Date
For lunch today, I went out to nourish my spirit.
It had been raining the last couple of days, a rare treat in Reno. The sky was still overcast but it stopped raining so I decided to go out for a walk. I found a path around a creek and decided to follow it. The earth was wet and the air was fresh and crisp. Even in the dead of winter, there were ducks swimming happily in the frigid creek water. I could hear birds chirping somewhere but I couldn’t see them. There was not another soul in sight. I was alone but not lonely. God was walking with me.
The past month have been spent in a frenzied pace and my heart was beset with worries. The recession has thrown me into a paralyzing fear for what could become.

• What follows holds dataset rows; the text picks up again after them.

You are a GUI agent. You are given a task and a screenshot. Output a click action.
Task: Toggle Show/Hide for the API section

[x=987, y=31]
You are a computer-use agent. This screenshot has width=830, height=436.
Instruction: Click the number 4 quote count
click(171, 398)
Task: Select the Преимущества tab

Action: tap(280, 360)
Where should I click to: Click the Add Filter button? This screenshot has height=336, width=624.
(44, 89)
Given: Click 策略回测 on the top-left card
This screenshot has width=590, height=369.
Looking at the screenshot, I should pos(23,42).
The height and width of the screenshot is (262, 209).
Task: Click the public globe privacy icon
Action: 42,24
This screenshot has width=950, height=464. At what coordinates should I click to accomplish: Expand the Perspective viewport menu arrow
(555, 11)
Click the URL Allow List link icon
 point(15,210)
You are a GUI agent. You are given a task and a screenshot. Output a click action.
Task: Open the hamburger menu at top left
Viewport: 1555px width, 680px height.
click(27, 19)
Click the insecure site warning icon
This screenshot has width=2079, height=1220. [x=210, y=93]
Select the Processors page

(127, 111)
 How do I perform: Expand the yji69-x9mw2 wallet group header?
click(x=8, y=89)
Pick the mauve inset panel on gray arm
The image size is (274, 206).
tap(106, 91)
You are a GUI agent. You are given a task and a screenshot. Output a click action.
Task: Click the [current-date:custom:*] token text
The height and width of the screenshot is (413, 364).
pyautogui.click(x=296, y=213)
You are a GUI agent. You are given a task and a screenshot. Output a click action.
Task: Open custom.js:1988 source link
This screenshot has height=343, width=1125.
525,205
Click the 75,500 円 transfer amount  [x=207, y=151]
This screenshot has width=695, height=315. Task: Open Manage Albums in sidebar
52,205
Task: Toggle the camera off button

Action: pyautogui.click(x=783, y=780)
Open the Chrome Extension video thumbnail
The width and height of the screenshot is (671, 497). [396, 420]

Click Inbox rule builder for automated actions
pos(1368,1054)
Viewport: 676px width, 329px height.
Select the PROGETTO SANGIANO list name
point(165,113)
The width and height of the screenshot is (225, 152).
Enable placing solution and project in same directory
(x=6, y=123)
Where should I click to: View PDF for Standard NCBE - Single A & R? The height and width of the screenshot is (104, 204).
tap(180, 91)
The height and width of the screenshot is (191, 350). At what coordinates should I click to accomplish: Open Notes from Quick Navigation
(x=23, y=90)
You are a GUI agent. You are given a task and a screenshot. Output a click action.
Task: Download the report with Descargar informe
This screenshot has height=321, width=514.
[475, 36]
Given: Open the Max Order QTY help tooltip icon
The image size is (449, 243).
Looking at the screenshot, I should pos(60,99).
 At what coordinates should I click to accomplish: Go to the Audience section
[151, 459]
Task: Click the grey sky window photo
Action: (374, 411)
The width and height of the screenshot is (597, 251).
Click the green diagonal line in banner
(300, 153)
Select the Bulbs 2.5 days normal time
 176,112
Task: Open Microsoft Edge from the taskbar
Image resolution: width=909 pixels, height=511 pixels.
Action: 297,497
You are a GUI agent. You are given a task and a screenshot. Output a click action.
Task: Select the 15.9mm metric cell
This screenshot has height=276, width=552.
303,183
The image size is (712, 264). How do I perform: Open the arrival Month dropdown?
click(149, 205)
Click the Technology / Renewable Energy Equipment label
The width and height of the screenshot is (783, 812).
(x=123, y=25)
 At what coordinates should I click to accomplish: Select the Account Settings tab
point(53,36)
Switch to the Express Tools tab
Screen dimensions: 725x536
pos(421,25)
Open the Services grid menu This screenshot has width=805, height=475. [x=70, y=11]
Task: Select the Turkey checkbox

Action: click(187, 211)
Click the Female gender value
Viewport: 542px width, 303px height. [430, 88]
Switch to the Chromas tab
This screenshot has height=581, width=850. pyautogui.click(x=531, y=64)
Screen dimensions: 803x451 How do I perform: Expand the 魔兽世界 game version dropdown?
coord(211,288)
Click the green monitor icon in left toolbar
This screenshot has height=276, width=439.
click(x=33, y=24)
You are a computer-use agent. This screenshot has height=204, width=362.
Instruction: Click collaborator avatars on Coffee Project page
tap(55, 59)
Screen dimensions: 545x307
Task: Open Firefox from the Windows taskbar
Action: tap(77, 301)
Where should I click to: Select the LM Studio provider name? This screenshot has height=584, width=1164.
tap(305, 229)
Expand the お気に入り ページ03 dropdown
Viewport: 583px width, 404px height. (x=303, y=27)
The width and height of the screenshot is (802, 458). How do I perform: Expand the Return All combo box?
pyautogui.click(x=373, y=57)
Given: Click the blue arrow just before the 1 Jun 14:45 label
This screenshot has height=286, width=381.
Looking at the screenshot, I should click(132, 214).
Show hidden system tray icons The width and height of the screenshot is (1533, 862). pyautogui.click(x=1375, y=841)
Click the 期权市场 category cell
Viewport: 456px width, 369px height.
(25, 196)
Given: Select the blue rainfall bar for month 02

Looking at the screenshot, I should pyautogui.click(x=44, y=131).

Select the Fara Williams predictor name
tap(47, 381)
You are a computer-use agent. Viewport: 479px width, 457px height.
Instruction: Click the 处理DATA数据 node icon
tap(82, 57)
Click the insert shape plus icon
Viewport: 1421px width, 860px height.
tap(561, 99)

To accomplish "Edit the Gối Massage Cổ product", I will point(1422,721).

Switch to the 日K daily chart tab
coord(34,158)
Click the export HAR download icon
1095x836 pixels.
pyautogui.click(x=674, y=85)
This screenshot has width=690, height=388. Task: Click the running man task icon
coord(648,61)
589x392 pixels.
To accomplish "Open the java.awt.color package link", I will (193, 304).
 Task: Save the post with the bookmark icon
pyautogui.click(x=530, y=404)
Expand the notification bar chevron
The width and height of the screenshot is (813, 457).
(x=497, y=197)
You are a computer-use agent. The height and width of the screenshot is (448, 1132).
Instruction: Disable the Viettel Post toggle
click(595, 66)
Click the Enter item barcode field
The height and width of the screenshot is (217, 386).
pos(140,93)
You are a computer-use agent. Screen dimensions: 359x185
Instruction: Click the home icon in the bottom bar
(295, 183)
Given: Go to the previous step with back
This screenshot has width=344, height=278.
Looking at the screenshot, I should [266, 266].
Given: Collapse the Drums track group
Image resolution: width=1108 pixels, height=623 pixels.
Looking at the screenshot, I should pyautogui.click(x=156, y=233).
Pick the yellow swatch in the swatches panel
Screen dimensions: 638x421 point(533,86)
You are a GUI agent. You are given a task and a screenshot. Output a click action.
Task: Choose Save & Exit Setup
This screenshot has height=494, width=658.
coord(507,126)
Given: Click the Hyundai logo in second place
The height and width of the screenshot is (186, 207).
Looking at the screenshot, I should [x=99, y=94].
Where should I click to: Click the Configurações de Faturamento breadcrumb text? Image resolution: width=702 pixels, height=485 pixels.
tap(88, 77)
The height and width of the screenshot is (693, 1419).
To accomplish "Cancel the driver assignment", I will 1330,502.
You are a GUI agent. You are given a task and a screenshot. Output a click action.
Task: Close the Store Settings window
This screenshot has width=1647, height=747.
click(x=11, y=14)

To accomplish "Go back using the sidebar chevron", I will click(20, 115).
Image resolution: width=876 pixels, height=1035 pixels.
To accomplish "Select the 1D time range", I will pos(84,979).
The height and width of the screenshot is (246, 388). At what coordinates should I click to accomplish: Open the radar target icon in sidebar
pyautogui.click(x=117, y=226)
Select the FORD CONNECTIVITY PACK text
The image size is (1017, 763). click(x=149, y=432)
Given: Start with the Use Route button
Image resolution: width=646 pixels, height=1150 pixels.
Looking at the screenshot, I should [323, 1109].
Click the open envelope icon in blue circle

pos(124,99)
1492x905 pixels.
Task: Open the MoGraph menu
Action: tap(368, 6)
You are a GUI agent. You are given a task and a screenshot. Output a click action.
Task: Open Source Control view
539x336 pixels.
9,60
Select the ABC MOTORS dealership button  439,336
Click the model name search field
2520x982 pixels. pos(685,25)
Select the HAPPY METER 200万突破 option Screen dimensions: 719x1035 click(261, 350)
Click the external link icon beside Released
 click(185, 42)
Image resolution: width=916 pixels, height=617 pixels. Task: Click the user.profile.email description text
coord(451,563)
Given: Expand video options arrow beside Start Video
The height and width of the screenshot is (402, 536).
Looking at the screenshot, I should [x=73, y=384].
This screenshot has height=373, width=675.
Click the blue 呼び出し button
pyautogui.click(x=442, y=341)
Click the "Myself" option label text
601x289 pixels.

What could become of us if we lost our jobs?
Will we still be able to pay our bills?
How can I find a job when millions have lost theirs before me?
What would become of us if we lose our house?
This fear was aggravated with nagging feelings of inadequacy at my job.
What if people decide I’m not good enough?
What if I show up for work one day and my boss tells me it’s my last?
As I followed the path, I remembered a line that my sister posted on our Yahoo groups. Do not fret. God is in charge. That’s when I realized I’ve been busy thinking that I needed to do something, anything, to secure tomorrow. But tomorrow is not in my hands. The recession and the threat of harder days ahead are real. But these are bigger than I am. There are things I cannot control. Worrying will not help me.
I returned to work that afternoon with a lighter heart. I’m glad I went to that lunch date with God.